Desde la perspectiva de una necesaria alternativa democrática, la ruta electoral es el consenso para dirimir cualquier diferencia que pueda existir en medio de una pluralidad evidente. Sin embargo, al entregar a terceros -así sea una ínfima parte del proceso- eventos clave para la construcción de una estructura sólida; la confianza se desvanece y la credibilidad queda sustentada en el poder mental de aquellos que son capaces de vencer el miedo.
Los fatídicos antecedentes marcaron una huella indeleble en el corazón de una sociedad que fue estigmatizada por estampar una firma democrática. Las listas de reparos, se convirtieron en una válvula de escape del repudio institucional, pero no sirvieron para diluir el efecto de un apartheid social que aún pasa factura, que aún decide admisiones o créditos, o cargos...
En pocas palabras: ¿De verdad decidimos aferrarnos a la tesis del borrón y cuenta nueva? ¿De verdad vamos a permitir que terceros interesados, que el CNE, husmee en nuestro proceso de Primarias, como si tuviera la estatura moral para validar -con su asistencia técnica- un evento íntimo?
Existen argumentos que defienden ese paso riesgoso. Dicen que conocer de cerca al monstruo puede ofrecer ventajas de cara a la máxima cita de octubre de 2012.

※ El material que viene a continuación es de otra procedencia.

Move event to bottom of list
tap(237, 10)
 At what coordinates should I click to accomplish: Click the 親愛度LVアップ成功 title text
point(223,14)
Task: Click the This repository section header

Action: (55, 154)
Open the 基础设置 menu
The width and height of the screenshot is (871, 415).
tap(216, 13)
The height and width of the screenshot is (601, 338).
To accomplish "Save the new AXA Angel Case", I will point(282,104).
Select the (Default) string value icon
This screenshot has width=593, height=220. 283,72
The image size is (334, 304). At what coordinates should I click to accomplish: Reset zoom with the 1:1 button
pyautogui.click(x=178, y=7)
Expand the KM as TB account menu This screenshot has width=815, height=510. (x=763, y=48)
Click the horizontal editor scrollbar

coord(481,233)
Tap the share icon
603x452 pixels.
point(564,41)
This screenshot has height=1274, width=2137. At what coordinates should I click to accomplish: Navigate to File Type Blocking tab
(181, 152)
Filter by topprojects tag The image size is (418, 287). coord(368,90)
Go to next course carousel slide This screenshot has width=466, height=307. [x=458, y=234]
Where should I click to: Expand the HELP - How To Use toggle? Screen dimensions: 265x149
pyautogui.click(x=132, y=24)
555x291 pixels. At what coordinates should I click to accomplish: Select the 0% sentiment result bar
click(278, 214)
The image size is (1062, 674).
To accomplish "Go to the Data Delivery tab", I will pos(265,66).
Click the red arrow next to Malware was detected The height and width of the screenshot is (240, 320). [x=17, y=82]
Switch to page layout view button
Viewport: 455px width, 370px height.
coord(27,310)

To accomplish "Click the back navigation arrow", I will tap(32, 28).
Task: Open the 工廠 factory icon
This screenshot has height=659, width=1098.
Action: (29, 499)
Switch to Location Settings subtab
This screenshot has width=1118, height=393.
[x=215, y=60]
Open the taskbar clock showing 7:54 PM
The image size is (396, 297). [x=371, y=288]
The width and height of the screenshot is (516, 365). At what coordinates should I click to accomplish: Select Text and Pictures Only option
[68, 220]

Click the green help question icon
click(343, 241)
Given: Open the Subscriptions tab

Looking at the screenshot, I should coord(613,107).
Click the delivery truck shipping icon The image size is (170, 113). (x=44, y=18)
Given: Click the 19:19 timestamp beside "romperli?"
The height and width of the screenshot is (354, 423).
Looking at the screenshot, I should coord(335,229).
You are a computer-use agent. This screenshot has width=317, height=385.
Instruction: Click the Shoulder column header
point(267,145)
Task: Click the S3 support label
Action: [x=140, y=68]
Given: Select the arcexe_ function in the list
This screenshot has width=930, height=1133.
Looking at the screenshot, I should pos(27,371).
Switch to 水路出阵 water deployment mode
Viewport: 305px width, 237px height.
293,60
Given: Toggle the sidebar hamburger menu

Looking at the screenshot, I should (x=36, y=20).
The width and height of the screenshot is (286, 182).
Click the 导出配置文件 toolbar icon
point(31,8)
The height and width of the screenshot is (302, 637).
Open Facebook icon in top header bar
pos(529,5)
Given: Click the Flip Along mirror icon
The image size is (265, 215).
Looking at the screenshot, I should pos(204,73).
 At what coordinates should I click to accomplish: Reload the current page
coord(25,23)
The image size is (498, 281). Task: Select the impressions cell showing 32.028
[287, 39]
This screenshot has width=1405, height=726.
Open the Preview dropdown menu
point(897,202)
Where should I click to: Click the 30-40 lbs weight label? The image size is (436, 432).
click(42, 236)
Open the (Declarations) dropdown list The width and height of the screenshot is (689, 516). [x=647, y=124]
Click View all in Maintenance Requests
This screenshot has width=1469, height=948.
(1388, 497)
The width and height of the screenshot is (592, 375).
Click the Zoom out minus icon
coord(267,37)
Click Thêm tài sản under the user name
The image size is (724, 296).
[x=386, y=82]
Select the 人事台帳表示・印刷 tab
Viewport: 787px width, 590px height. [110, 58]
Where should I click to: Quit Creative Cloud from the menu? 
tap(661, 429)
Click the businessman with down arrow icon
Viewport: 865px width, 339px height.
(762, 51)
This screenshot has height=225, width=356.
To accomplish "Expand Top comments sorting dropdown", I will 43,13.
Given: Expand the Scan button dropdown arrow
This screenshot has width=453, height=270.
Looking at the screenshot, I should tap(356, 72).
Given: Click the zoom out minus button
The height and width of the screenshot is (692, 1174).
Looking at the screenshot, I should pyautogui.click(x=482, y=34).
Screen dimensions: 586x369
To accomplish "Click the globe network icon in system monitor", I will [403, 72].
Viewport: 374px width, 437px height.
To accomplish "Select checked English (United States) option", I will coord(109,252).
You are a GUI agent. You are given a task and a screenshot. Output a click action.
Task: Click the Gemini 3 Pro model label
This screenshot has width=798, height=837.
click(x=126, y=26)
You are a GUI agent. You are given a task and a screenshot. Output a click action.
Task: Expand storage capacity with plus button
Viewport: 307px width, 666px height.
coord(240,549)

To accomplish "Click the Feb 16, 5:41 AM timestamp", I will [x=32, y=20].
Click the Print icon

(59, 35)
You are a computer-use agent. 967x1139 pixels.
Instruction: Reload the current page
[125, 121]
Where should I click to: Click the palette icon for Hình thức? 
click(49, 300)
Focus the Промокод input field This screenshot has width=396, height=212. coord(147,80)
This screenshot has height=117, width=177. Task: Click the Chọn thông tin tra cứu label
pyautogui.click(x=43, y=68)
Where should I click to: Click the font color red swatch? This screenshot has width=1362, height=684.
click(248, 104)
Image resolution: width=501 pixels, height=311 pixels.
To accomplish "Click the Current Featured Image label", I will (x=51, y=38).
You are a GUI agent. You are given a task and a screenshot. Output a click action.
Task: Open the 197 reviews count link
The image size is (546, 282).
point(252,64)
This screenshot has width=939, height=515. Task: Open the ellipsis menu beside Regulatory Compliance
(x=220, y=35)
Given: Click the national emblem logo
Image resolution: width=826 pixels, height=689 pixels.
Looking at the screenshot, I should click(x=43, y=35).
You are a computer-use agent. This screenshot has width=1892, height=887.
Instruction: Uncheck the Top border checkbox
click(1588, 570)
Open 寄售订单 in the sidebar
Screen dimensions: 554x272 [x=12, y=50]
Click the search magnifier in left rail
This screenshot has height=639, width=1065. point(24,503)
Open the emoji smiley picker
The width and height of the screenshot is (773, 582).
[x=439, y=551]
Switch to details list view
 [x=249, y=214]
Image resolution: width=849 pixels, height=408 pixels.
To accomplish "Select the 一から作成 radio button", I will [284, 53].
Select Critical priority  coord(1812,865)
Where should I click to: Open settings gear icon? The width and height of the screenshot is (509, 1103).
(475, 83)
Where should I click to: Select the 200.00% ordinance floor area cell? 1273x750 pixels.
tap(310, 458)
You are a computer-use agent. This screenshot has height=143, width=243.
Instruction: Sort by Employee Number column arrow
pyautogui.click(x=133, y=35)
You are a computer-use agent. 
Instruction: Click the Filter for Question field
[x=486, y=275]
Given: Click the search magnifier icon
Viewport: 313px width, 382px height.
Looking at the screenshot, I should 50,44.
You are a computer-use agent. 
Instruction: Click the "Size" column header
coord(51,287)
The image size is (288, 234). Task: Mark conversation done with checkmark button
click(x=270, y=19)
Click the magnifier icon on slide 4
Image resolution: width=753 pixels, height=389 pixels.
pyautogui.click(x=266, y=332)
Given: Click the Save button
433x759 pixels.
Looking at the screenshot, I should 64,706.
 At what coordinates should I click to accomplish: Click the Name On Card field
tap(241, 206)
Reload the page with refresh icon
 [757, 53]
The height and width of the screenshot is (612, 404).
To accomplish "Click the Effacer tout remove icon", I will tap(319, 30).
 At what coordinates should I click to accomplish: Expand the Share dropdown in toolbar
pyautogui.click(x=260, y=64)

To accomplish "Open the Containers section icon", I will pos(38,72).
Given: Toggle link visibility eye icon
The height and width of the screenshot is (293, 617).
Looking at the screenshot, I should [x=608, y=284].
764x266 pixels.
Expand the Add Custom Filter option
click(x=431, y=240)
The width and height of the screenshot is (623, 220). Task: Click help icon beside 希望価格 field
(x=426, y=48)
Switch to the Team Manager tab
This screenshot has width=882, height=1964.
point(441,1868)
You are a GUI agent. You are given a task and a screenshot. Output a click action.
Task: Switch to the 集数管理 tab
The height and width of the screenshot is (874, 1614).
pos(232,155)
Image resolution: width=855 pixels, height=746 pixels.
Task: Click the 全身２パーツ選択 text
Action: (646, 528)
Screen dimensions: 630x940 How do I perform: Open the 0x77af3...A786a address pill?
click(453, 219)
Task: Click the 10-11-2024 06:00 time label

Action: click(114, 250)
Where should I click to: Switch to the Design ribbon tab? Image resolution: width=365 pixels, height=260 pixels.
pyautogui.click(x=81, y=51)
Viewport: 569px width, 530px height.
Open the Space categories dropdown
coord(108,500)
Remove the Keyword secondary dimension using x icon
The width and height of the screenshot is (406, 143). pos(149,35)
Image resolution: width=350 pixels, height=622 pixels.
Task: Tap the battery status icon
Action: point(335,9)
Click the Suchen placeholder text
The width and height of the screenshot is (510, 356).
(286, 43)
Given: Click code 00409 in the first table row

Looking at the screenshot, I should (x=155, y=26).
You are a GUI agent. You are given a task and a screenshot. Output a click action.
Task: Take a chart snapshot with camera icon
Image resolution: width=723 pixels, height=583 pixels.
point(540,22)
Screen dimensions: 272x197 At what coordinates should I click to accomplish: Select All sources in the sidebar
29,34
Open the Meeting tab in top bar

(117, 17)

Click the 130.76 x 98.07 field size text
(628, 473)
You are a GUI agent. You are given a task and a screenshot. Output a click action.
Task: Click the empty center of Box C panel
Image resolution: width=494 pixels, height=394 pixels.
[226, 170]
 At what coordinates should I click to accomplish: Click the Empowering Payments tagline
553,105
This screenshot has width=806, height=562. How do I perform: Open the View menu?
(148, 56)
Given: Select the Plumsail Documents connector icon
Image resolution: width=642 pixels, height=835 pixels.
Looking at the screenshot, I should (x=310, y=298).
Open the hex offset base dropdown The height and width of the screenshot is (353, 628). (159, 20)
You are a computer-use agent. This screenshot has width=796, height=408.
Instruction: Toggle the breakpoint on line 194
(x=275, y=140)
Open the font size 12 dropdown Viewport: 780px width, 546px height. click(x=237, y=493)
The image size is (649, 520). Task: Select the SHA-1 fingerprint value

Algunas empresas deben tener registros de cuántos venezolanos se sienten atraídos por la idea de ir a votar el 12 de febrero bajo la sombra de un ente externo, y también cuántos prefieren evitar ese paso, al tiempo que seguramente podrían indicar cuántos venezolanos verían como positiva la iniciativa de prescindir de los servicios de un tercero interesado, y ofrecer, con toda la preparación logística y la disposición democrática, un evento probo que dé lecciones de civilidad y transparencia.
Son decisiones políticas muy fuertes que evidencian el talante de lo que viene desde la alternativa democrática frente a las instituciones que defienden una parcialidad. Hoy es el ente electoral con sus paralelismos en lo jurídico, en lo económico, en lo social, en lo comunicacional.
En todo caso, con el texto que precede como protesta de viva voz, el espíritu de participación se mantiene, aun cuando no se entienda el empeño de ceder a terceros buena parte de la tranquilidad democrática que estamos construyendo.